● RECORDS FOR PROCESSING
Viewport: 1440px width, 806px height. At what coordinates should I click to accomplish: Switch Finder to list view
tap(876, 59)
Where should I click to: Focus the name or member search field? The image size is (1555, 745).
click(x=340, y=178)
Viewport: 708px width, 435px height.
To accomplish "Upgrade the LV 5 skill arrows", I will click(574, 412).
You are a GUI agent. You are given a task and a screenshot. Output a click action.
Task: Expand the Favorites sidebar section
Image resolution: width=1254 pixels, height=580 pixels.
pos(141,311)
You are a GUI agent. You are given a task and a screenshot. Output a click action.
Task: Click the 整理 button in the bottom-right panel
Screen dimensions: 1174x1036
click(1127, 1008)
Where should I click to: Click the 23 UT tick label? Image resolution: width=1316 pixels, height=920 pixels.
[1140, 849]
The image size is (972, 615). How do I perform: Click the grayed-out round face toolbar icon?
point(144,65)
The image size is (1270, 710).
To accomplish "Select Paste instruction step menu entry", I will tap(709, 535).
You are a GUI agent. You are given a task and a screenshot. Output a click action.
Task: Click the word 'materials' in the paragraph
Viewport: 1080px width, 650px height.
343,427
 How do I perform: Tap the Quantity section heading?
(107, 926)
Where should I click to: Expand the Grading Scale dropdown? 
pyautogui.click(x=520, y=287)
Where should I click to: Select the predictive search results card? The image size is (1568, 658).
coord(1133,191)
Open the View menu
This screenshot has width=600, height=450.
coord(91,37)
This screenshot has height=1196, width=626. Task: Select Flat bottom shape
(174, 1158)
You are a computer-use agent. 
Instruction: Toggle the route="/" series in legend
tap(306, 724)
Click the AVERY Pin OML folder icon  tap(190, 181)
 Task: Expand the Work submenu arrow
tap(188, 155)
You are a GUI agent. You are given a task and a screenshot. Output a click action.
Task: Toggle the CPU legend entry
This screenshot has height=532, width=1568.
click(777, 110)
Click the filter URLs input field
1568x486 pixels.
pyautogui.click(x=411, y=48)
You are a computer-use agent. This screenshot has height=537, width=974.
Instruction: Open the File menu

● WORK TO BE COMPLETED
One number makes up the answer: the number of lines among the entries that include the word "entry".

● RESPONSE AREA
2